╭─ Quoted passage
This page describes the changes that are required to modify the CSR data model.
The data model is defined as a data class in csr/csr.py. In order to add a new entity, a new class has to be defined.
Classes are defined using pydantic - library to validate JSON documents and convert them into Python objects, based on Python Type Annotations.
All new entities have to have a non-nullable identity defined. They also have to be a part of SubjectEntity union defined in csr.py. If there is a relation between the new entity and other entities, it has to be specified as a value of references key in Schema dictionary.
For more details see official pydantic documentation.
If a property of the new entity requires some additional calculation, e.g. its value has to be derived from other input values, the calculation logic should be added to sources2csr/derived_values.py.
Changes added to the code should be well-covered by tests (test coverage should not be decreased). In order to test reading of the source data and mapping it to CSR, extend tests/sources2csr/test_sources2csr.py. In order to test CSR to tranSMART mapping, extend tests/csr2transmart/test_csr_mapper.py. All new test data sets should be added to test_data folder.
Remember to update the section about data model in README.rst.
When adding fields to one of the existing entities, there is a change required in the entity class in csr/csr.py.
When changing csr/csr.py, tests both for mapping from sources to CSR and from CSR to tranSMART has to be changed or extended - see "Extending tests and documentation" section above.
Some of the entities can be left out, if no data is available for them. In order to do this is, an empty "attributes" array should be assigned to the entities in one of the configuration files of sources2csr - sources_config.json file.
For example:
{
"entities": {
"Biosource": {
"attributes": []
}
}
}
╰─
» **Goals**:
A: According to the CSR data model page, which file should contain the calculation logic for a property whose value is derived from other input values?
B: Please rewrite the paragraph of the CSR data model page that begins "Changes added to the code" as a short bulleted list, keeping its main facts.
C: Extract word for word the part of the CSR data model page that begins at the words "When adding fields" and stop after "- sources_config.json file.".
╭─ Dataset
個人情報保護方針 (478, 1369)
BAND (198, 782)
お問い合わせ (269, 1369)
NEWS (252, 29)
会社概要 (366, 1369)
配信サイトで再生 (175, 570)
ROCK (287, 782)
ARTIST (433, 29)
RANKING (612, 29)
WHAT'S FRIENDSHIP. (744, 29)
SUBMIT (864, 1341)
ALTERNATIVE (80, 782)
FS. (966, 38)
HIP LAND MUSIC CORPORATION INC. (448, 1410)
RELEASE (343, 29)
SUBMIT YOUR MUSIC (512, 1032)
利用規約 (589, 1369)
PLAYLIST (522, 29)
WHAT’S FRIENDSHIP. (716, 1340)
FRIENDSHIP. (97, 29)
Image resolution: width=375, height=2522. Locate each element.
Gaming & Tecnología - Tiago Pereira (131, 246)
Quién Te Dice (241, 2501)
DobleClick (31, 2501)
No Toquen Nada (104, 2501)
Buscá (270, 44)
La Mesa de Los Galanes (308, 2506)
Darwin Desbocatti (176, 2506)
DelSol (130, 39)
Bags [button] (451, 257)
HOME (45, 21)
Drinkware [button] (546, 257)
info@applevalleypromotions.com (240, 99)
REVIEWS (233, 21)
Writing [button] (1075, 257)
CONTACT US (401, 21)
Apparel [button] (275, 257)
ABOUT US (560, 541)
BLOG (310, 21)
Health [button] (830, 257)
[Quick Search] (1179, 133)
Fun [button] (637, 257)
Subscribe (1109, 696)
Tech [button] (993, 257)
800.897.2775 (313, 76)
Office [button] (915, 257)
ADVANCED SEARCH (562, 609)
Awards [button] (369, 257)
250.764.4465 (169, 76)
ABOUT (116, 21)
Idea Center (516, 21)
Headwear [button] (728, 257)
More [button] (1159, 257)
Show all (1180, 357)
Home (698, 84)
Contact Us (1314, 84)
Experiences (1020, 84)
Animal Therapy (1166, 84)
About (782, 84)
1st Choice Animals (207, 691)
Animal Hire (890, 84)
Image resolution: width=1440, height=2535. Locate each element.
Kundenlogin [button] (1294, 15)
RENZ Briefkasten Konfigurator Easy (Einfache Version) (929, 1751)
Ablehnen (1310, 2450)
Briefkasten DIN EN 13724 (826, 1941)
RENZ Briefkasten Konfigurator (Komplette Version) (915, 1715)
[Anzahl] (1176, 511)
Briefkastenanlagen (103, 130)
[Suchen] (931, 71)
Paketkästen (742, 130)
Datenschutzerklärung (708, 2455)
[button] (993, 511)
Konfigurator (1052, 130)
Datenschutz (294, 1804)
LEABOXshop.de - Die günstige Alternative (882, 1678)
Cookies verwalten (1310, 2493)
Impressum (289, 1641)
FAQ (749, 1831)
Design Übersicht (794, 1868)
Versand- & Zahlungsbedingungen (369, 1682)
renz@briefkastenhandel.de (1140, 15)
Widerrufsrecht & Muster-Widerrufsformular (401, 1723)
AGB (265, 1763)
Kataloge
╰─
» **Response list**:
A: sources2csr/derived_values.py

B:
- Code changes must be well covered by tests, and test coverage should not decrease.
- To test reading source data and mapping it to CSR, extend tests/sources2csr/test_sources2csr.py.
- To test the mapping from CSR to tranSMART, extend tests/csr2transmart/test_csr_mapper.py.
- Add all new test data sets to the test_data folder.

C:
When adding fields to one of the existing entities, there is a change required in the entity class in csr/csr.py.
When changing csr/csr.py, tests both for mapping from sources to CSR and from CSR to tranSMART has to be changed or extended - see "Extending tests and documentation" section above.
Some of the entities can be left out, if no data is available for them. In order to do this is, an empty "attributes" array should be assigned to the entities in one of the configuration files of sources2csr - sources_config.json file.